Dios siempre ha tenido mensajes que dar a la humanidad, y para ello ha necesitado mensajeros que supiesen lo que tenían que decir en cada momento.

I. Dios tiene un mensaje para cada época.

  1. DIOS USA A LOS SERES HUMANOS.

Dios usa a los seres humanos para dar un mensaje al mundo. Los ángeles están deseando poder dar ese mensaje por ellos mismos, poder predicar el Evangelio. Se pondrían de buena gana en nuestro lugar como predicadores del Evangelio. Pero su cometido es el de ayudarnos a hacer esa tarea, no predicar ellos mismos.
Así que es nuestra responsabilidad tener que predicar al mundo. Sabemos que esa es la misión de la Iglesia1. Dios le ha dado un mensaje a su pueblo para ser predicado en cada momento de la historia. Todo el que ha pertenecido al pueblo de Dios a lo largo de la Historia, ha tenido un mensaje que dar a su prójimo.
  1. LA VERDAD PRESENTE.

El mensaje que especialmente ha resaltado en una época determinada, ha sido llamado “la verdad presente”. Este término ha llevado a malos entendidos a algunos hermanos. Otros lo han tomado como baluarte y han hecho uso incorrecto de él.
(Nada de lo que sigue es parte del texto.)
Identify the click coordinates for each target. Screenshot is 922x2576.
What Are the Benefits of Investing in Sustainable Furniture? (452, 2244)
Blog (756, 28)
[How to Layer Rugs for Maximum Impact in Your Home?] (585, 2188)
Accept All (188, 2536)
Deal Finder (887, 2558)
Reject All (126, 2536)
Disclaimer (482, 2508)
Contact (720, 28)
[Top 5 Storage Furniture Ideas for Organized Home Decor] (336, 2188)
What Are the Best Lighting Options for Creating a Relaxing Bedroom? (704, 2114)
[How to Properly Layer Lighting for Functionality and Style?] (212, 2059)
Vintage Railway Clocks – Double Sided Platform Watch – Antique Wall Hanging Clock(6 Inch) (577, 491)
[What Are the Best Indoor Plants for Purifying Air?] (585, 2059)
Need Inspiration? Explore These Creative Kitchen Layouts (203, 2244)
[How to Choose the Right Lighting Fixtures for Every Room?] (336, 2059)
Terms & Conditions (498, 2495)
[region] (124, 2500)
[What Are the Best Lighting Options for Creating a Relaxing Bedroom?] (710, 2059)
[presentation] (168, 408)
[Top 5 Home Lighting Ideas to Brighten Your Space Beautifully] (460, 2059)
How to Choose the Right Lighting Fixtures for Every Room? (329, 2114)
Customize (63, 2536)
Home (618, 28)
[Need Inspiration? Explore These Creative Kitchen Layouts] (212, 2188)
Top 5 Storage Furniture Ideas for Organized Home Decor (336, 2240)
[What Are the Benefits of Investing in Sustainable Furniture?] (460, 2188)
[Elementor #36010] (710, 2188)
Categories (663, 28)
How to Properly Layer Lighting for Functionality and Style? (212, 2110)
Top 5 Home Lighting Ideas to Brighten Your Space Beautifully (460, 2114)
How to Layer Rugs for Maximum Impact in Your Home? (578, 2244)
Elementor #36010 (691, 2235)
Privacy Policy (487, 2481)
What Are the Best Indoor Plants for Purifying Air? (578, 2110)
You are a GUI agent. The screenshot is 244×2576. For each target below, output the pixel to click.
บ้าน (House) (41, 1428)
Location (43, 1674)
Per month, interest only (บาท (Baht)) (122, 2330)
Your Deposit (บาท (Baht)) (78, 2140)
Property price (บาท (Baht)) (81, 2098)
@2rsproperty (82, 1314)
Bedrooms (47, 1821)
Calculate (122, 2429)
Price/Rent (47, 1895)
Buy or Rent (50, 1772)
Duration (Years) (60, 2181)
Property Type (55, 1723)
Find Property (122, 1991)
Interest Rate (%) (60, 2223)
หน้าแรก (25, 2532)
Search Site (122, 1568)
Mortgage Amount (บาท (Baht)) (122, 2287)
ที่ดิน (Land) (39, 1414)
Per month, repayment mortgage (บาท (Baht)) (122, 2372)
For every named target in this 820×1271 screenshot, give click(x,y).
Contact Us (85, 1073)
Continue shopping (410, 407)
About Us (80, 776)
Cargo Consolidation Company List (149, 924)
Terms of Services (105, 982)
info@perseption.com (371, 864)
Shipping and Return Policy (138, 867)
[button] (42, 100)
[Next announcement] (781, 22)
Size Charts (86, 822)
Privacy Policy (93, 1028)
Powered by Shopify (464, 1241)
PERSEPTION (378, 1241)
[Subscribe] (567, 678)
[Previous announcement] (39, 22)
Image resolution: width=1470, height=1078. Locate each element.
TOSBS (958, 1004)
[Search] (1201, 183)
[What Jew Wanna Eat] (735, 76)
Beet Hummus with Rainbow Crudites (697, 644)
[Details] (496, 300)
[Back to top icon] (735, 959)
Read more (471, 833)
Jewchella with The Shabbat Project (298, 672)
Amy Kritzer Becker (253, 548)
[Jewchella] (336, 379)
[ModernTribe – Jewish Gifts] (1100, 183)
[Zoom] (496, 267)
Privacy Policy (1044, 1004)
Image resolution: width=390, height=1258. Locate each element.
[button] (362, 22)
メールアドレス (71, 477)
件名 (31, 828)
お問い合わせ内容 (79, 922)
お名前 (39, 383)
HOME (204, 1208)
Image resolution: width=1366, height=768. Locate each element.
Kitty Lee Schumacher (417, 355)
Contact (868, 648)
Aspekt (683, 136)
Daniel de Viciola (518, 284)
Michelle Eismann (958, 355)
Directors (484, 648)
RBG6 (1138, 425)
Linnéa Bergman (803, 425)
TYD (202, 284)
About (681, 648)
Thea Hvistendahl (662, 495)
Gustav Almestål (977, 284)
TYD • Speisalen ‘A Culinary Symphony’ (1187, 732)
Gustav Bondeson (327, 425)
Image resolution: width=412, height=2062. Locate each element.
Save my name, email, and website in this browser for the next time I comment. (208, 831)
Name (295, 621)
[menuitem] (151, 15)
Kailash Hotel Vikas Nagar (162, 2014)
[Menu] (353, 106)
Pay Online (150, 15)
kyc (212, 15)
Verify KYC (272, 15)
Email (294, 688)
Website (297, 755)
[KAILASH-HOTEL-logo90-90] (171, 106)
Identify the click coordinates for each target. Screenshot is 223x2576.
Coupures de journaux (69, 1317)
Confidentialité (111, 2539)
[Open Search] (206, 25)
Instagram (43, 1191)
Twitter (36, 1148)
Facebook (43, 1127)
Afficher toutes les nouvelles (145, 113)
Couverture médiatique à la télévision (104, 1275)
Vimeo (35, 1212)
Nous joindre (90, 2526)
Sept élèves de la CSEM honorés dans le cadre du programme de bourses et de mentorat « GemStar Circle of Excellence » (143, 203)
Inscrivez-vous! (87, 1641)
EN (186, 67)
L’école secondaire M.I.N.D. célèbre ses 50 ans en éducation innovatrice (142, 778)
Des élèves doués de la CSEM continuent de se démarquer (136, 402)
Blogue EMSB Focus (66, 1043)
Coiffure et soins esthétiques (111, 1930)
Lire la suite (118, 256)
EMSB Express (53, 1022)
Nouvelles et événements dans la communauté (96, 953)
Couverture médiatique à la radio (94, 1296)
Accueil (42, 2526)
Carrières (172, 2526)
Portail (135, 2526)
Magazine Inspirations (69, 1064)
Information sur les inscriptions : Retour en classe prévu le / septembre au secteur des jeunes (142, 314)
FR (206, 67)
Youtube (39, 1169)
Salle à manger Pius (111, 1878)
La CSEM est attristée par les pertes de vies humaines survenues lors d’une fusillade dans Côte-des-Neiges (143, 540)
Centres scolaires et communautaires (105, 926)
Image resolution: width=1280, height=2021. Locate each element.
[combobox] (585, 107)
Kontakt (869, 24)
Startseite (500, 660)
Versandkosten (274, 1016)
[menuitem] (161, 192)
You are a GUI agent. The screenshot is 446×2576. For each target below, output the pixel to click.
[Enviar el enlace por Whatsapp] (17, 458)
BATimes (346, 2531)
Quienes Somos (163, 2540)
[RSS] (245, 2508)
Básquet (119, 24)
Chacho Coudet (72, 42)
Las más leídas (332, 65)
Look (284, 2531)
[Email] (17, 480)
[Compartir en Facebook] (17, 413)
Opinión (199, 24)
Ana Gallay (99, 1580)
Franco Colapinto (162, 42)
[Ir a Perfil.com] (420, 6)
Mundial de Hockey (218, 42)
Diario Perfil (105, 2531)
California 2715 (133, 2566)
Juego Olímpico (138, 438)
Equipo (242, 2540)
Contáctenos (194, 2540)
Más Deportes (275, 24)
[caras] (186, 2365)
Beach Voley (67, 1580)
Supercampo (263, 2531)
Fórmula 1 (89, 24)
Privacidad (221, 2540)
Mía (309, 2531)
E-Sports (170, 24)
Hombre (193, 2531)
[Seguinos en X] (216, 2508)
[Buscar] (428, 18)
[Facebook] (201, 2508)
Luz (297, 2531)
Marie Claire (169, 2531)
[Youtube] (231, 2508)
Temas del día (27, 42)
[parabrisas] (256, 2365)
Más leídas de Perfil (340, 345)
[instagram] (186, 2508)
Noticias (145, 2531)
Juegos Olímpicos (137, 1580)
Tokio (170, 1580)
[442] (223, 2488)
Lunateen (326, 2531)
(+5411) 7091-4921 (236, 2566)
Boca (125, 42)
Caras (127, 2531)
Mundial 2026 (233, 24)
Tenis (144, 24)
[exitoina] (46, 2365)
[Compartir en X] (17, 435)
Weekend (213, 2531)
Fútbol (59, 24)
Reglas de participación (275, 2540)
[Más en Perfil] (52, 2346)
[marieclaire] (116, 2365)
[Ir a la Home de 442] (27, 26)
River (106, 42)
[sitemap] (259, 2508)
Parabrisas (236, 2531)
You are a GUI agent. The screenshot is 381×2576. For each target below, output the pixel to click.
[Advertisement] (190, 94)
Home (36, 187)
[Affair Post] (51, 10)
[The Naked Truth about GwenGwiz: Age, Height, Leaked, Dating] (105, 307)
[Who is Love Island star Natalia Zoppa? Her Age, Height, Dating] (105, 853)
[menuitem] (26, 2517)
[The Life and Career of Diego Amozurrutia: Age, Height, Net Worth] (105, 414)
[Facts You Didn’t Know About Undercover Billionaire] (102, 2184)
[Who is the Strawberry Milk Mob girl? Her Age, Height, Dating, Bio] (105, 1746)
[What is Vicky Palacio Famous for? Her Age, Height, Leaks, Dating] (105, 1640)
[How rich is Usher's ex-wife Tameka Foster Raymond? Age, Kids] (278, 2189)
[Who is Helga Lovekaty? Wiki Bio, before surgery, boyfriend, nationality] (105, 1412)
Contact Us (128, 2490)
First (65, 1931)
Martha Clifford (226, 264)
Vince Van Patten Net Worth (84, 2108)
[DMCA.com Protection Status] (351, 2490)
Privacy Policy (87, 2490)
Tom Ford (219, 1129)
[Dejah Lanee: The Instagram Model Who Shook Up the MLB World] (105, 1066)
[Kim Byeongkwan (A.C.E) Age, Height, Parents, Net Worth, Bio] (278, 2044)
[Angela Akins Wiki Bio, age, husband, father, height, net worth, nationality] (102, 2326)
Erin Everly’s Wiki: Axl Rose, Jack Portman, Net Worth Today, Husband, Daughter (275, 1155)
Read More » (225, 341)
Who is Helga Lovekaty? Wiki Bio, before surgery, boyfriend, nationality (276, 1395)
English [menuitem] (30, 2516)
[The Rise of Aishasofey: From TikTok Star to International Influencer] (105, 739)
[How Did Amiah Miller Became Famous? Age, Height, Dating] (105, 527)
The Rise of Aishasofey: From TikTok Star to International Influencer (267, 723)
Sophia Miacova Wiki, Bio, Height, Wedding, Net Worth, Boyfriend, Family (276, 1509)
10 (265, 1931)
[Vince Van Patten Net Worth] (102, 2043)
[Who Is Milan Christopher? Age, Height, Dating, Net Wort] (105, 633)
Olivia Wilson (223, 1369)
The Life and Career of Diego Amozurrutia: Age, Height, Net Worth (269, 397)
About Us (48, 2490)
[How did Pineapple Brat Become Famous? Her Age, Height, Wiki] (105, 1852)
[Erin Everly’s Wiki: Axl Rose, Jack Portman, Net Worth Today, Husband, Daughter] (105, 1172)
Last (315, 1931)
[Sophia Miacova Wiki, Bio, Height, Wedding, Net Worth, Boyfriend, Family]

Pero una cosa es cierta, “la Verdad presente” es algo que todo creyente en la historia de este mundo tuvo muy en cuenta. Esto lo confirma la pluma inspirada:
Las Escrituras se están abriendo constantemente al pueblo de Dios. Siempre ha habido y siempre habrá una verdad especialmente aplicable a cada generación.”2
Durante la historia de este mundo ha habido predicadores que daban un mensaje, en el que tenían algo que decir especialmente a su generación.
  1. OTROS PREDICARON LA VERDAD PRESENTE.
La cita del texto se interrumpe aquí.